Samsung Galaxy Glasses
- Brand: Samsung Galaxy
- Manufacturer: Samsung Electronics
- First released: July 22, 2026; 33 days ago
- Operating system: Android XR with One UI XR
- System-on-chip: Qualcomm’s Snapdragon AR1 Gen 1

= Samsung Galaxy Glasses =

2026 product by Samsung Electronics

The Samsung Galaxy Glasses (while introduced as "Intelligent Eyewear") is an upcoming product designed, developed, manufactured, and marketed by Samsung Electronics, as the part of the Samsung Galaxy series. It was announced on July 22, 2026 at the Samsung's Galaxy Unpacked event held in London, England, alongside the Galaxy Z Flip 8, Galaxy Z Fold 8 series, and the Galaxy Watch 9 series, and it is going to run Android and One UI XR, which it will run the Android XR platform, and it will be released in fall 2026.

== History ==
In April 2026, CAD renders for the Galaxy Glasses and the codename “Jinju” were leaked via Android Headlines online ahead of its unveiling.

In May 2026, it was reported that Samsung would unveil the Galaxy Glasses on July 22, 2026 in London, England.
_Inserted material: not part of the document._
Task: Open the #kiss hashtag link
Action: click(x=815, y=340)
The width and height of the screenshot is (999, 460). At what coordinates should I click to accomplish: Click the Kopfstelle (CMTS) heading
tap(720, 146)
Soon after, Google and Samsung unveiled the Galaxy Glasses at Google I/O.

The Samsung Galaxy Glasses App was leaked in June 2026, which showcases a Warby Parker frame design and key features.

A day before its official unveiling, Android Authority reported about the specifications for the glasses.
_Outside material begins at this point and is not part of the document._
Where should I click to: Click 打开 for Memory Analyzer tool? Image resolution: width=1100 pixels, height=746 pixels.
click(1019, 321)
The Samsung Galaxy Glasses was announced during the Samsung's Galaxy Unpacked event in London, England, on July 22, 2026. The glasses will be able to take calls, listen to music, and capture photos. The glasses will have a 9-hour battery life, and it would be released in fall 2026.
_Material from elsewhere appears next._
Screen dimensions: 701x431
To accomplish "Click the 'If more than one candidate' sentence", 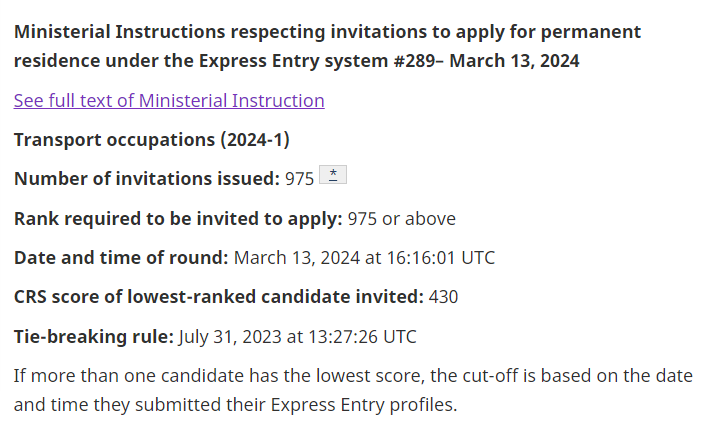I will 353,390.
== Specifications and features ==
The Galaxy Glasses are powered by the Qualcomm Snapdragon AR1 Gen 1 chip, with most processing offloaded to a paired smartphone running Android or iOS. The glasses include a 12-megapixel front-facing camera, microphones, and stereo speakers built into the temples, which also house a capture button and touch-sensitive surfaces for taps and swipes. For connectivity, they support Wi-Fi 7 and Bluetooth 5.4. A privacy mode toggle is built into one of the arms.

Samsung claims up to nine hours of battery life on a single charge under mixed use. The bundled carrying case doubles as a charger, providing up to seven additional full charges, and charges via USB-C.

The glasses run Android XR and are built around Google Gemini, which uses the built-in camera to analyze the user's surroundings. Advertised features include answering questions, navigation, live translation, handling calls, music playback, photo and video capture, and capturing visual information such as whiteboards to be organized in Samsung Notes on a connected smartphone. The glasses integrate with other Galaxy ecosystem devices, and gesture controls are supported when paired with the Galaxy Watch 9 series or newer. Supported apps include Google Maps, Google Translate, Samsung Notes, Spotify, and YouTube Music.

The frames were designed in partnership with eyewear brands Warby Parker and Gentle Monster, and prescription lens options will be offered at purchase.